• **ASSIGNMENT**
The lines to copy are those in the records below that hold the word "help".
::: EXERCISE MATERIAL :::
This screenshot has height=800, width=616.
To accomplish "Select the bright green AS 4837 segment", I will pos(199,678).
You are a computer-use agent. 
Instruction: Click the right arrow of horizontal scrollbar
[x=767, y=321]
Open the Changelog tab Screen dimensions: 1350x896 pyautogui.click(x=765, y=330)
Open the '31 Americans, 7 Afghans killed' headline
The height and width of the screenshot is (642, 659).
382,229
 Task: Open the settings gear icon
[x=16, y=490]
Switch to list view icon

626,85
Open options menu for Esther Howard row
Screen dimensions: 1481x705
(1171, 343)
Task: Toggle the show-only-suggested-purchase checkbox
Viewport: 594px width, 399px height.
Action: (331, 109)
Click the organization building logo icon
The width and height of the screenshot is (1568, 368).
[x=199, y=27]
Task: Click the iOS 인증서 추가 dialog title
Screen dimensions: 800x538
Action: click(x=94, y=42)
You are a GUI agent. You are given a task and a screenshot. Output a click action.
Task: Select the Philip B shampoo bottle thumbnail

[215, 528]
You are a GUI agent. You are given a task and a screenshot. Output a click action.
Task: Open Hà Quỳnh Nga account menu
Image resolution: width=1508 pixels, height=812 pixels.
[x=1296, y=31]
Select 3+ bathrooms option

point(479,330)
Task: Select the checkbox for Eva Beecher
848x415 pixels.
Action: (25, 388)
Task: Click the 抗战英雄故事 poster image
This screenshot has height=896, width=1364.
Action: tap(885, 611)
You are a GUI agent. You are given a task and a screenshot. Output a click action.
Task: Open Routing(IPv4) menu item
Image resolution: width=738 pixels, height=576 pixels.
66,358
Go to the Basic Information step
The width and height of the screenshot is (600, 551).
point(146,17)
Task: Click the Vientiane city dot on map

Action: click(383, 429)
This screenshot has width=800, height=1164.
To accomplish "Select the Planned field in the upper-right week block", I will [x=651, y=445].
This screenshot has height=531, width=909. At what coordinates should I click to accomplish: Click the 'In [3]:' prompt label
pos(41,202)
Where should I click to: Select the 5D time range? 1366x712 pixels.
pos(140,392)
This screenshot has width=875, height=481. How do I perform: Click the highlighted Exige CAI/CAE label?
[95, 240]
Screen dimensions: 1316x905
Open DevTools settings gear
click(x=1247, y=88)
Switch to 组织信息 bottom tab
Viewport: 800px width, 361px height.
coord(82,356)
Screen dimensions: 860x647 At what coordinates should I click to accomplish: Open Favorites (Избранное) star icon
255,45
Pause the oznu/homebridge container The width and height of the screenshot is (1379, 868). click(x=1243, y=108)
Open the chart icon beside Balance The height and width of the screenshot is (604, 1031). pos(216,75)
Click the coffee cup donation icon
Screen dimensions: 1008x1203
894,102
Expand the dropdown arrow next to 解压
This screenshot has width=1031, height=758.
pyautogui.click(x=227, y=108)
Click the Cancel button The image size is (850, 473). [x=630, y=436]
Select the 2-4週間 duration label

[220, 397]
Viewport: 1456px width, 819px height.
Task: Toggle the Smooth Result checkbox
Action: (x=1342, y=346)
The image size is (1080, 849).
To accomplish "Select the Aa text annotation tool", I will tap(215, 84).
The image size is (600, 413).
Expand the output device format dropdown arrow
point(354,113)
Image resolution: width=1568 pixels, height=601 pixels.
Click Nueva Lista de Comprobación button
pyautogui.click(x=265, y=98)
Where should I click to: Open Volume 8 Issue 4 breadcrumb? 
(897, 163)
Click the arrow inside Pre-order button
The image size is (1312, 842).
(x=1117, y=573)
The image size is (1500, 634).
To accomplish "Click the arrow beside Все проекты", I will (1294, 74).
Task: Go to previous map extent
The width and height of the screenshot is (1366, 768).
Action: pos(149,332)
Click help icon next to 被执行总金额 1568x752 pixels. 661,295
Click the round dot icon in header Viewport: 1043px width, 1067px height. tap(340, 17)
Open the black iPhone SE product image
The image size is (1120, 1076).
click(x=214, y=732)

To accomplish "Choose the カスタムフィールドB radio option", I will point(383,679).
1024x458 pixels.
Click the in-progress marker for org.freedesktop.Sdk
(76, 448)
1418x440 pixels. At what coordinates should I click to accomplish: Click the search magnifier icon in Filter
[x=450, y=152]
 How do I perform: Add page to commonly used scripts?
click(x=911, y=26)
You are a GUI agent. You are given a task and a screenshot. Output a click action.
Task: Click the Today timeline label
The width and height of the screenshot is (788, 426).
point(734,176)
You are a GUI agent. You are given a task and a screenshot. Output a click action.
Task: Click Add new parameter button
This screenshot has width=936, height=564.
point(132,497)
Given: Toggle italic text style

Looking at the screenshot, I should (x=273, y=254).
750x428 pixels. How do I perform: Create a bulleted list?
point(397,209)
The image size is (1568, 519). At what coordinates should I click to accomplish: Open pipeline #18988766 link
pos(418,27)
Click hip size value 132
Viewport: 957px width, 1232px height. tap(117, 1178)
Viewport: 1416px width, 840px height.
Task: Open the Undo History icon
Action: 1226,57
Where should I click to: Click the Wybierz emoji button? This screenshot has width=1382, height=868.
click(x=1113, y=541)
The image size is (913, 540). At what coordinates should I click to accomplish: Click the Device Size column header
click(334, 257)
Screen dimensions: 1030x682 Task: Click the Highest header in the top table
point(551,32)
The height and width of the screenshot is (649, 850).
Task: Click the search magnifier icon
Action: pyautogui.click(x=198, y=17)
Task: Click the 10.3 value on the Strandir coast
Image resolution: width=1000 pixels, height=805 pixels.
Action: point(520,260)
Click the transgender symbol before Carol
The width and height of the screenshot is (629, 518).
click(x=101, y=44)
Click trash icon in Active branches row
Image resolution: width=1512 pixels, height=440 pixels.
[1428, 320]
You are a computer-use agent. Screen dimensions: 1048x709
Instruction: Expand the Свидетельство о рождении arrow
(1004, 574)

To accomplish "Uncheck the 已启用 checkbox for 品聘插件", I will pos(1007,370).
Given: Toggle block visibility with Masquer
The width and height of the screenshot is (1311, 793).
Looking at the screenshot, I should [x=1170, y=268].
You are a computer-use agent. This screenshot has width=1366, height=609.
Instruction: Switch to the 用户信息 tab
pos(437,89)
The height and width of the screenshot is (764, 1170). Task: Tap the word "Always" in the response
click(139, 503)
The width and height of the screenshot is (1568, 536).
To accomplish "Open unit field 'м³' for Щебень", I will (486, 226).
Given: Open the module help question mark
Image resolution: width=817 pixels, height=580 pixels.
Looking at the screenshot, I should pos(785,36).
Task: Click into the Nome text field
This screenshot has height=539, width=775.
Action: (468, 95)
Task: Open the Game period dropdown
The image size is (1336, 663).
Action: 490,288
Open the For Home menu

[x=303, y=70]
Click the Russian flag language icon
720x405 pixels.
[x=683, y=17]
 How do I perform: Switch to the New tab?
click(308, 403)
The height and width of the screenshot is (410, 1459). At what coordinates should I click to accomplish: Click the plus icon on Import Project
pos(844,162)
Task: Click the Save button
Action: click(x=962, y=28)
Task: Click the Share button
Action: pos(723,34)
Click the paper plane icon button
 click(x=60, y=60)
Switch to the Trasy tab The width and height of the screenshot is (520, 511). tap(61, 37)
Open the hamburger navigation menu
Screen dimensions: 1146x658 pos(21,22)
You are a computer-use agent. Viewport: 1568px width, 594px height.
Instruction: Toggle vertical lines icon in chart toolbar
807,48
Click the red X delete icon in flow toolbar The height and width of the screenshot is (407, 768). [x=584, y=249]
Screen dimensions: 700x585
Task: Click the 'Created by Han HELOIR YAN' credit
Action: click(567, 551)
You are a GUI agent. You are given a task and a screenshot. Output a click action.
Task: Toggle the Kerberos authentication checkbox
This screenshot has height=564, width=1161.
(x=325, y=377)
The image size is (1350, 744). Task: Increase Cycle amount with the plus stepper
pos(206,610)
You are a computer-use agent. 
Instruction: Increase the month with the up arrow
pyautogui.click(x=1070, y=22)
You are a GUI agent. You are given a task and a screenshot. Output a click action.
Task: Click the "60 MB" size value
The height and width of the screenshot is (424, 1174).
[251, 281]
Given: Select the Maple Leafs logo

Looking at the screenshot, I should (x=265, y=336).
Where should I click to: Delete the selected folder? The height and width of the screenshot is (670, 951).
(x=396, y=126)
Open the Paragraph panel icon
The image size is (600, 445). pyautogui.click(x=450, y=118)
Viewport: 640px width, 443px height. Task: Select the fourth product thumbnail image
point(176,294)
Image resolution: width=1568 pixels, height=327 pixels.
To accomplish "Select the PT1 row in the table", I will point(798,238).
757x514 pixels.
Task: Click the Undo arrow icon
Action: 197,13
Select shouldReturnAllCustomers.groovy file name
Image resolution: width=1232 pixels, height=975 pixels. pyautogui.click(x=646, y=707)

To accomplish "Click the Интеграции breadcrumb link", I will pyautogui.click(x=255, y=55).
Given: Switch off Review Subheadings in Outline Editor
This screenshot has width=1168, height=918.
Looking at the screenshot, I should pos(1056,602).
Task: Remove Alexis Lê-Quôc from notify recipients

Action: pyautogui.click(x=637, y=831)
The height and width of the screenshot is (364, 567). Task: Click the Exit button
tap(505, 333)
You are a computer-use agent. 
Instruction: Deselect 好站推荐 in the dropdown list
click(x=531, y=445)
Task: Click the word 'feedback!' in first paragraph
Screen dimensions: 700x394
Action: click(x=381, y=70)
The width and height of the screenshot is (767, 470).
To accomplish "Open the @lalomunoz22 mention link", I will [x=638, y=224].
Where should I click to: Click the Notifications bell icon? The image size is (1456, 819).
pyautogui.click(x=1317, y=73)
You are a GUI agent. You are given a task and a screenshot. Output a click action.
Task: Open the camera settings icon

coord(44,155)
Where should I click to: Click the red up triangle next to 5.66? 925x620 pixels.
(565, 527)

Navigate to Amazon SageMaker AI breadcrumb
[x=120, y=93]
:::
• **RESULT OF THE TASK**
Click help icon next to 被执行总金额 1568x752 pixels. 661,295
Given: Open the module help question mark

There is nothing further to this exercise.